The studio has been a distant memory for me lately. I had my daughter and grandchildren up from NC the past two weeks and we spent five days with them when we took them back. Needless to say, they came first (most of the time) so I didn't do much jewelry making. But, today I finally made it to the studio. I stopped by in the morning to take some things up for my class and do a firing for one of my students. All went well.
Then I went golfing with my girlfriend. Again, all went well. I had a 48 which was only the second time I've ever been below 50. (Wish I could say that was for 18 holes, but it was for 9.) We had lunch, it was good.
After lunch I went back to the studio, to sand some pin pieces for Foxburg. They sanded up well. Not one broken piece. I loaded the kiln and proceeded to turn it on. Here's where it gets ugly. An unusual message came up.... ERRP. Do you think I could find that message in the list of error codes? (You probably already know the answer to that one.) For a while I couldn't do anything. Then finally, it allowed me to set a program. It went through PRO-1, PRO-2, PRO-3, PRO-4, PRO-5 and then started at PRO-1 again. Now I usually use a single speed firing which should have appeared after the PRO-5. It did not. I kept turning the darn thing on and off. (It worked once before, several months ago. That should have sent up a red flag!) Anyway, the darn thing wouldn't cooperate no matter what I did. No matter how many times I turned it off and on it wasn't going to make it to the single speed mode.

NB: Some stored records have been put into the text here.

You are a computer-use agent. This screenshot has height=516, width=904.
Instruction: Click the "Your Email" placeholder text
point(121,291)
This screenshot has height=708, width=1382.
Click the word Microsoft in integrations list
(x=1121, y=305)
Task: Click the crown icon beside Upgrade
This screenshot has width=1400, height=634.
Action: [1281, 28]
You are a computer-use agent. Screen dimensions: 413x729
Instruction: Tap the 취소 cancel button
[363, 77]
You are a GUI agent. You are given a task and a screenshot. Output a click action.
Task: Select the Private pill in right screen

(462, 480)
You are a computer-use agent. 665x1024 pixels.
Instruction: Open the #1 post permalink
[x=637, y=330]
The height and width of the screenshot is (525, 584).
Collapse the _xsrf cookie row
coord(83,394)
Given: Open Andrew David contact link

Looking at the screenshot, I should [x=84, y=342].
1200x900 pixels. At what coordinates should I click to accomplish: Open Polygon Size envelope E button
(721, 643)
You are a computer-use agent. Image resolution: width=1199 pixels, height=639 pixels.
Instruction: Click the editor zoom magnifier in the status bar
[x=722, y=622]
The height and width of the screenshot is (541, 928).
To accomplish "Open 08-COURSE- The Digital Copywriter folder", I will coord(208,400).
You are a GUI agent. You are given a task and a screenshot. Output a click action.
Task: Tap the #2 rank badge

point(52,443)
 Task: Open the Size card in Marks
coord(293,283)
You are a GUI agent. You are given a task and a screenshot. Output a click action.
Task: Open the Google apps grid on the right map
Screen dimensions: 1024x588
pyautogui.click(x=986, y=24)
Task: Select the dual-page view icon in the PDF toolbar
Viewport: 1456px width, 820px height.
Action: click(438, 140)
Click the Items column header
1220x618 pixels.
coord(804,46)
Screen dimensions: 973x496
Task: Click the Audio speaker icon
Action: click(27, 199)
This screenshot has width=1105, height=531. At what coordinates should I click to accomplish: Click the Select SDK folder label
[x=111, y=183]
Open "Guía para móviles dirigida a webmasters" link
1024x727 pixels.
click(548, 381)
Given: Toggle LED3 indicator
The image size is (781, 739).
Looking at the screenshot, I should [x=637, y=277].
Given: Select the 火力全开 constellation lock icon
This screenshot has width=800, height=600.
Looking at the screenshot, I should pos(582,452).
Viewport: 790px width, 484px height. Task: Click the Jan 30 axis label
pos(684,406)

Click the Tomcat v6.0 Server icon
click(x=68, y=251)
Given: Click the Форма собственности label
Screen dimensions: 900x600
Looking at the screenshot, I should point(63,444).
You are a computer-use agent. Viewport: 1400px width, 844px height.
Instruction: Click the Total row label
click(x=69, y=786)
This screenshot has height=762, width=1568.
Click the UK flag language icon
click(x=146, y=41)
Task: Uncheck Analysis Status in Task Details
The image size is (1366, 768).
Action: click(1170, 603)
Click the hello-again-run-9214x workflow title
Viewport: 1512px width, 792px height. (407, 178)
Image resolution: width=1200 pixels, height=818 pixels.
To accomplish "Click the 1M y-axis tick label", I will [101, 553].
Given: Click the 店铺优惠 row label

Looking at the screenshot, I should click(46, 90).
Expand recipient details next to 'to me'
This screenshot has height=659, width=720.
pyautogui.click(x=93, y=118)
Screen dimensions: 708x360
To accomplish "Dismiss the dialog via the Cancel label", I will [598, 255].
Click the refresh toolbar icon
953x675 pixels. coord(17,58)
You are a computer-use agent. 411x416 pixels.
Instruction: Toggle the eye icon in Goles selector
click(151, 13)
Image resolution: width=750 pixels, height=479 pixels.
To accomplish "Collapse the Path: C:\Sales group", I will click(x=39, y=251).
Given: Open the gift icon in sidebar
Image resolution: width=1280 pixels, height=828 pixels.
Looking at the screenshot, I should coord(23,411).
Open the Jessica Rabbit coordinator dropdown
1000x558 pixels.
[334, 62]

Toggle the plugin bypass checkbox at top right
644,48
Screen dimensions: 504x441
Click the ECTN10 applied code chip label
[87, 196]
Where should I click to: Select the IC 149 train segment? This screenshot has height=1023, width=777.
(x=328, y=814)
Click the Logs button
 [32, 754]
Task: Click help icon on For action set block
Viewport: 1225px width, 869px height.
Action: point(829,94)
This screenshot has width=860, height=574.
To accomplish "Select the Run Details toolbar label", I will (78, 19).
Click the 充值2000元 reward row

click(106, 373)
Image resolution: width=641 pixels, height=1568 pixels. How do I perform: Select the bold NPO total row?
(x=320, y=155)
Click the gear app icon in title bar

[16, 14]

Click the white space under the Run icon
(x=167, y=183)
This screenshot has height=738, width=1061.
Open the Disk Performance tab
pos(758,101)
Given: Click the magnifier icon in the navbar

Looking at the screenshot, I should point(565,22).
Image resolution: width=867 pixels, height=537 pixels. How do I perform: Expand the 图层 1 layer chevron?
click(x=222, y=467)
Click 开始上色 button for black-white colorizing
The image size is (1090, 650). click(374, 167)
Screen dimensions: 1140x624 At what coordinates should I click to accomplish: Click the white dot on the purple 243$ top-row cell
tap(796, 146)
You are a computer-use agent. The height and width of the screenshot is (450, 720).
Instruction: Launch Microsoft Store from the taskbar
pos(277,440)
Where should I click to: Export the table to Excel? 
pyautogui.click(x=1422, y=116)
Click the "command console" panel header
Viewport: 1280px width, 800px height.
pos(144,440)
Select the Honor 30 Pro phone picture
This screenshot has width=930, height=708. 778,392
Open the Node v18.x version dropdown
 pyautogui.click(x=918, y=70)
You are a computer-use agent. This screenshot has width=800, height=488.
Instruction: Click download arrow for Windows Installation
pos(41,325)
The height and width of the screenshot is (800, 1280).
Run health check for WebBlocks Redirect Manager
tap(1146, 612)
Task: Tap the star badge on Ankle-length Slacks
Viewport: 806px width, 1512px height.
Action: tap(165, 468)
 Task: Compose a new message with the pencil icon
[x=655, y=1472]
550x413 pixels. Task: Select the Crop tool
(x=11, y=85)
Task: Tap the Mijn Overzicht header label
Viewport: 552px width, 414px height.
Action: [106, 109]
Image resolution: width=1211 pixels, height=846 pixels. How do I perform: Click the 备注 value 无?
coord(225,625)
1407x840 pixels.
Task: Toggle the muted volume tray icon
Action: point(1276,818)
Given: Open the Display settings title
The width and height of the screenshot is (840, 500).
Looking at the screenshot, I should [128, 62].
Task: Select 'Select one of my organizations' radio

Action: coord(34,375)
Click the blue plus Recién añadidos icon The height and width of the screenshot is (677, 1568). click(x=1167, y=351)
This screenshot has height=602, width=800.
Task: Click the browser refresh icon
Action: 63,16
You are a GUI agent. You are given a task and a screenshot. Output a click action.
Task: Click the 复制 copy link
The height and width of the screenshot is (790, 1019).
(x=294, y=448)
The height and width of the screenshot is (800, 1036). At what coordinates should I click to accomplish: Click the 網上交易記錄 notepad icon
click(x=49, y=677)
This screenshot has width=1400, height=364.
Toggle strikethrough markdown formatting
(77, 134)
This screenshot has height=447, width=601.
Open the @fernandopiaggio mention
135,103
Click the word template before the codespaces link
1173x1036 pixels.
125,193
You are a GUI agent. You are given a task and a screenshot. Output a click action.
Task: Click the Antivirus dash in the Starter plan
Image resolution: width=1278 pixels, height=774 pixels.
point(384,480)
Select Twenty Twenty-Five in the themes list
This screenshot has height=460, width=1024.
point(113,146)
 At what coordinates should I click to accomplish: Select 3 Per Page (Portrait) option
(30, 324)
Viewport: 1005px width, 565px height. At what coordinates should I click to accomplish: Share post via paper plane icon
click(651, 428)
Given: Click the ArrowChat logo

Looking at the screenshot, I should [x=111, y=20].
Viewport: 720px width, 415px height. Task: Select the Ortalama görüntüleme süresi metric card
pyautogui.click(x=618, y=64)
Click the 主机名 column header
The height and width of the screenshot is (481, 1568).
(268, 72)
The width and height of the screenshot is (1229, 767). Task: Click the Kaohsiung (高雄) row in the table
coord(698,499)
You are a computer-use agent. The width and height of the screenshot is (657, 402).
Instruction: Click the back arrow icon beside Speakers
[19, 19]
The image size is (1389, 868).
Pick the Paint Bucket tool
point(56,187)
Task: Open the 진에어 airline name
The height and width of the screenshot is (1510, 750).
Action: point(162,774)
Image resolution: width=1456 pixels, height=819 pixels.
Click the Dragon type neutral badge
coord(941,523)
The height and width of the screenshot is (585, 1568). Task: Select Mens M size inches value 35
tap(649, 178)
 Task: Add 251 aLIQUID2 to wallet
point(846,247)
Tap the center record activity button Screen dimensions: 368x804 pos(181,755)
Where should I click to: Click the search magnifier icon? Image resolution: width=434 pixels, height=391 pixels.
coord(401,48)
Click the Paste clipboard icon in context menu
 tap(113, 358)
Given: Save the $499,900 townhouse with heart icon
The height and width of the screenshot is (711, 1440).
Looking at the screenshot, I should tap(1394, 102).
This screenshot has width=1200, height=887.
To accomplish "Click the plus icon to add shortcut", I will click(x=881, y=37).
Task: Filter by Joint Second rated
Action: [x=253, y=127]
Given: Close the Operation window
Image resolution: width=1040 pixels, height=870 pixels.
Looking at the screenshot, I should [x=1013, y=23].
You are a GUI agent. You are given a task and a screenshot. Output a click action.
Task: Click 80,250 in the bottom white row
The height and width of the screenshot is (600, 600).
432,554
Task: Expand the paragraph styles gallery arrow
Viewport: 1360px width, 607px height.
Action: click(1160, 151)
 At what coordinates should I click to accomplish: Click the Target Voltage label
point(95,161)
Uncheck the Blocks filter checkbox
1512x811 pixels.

I hate talking on the phone, but there wasn't any other choice. I called the Paragon company (who must have thought I was an idiot for the way I was describing my problem. But, they were very nice.) She told me to unscrew the plate on the front of the kiln. First problem, I needed a Phillips screwdriver, mine was not a Phillips. (And I was battling the time element as this all happened close to closing time.) It took a little longer to get it unscrewed with the regular screwdriver but I did it. (Good thing I wore my screw earrings and ring today.) Then she told me to get a paperclip (second problem.... and then I remembered I had paper clipped the bills I mailed this morning. Lo and behold, it was still in my pocket! Good thing too as I didn't know where I was going to find a paper clip by closing time. I was starting to panic!!) I had to hang up the phone when I began all this. Luckily the Paper Clip test is explained in the kiln's manual. Imagine that!
Basically, you cut the clip in half creating a U-shaped piece of wire. Pull out some wires from the controller that lead to the element inside the kiln and insert the clip where the wires use to be. (Obviously the kiln should be unplugged when doing this. I learned the hard way that you don't lick an electric cord that has fallen into frosting. Don't ask!) Plug the kiln back in, turn it on, push the start button, and if it reads "Fail" you have a defective controller. Guess what......
my kiln "Failed" the paper clip test. A new controller costs $225. Guess I'd better get busy. Got a new bill to pay.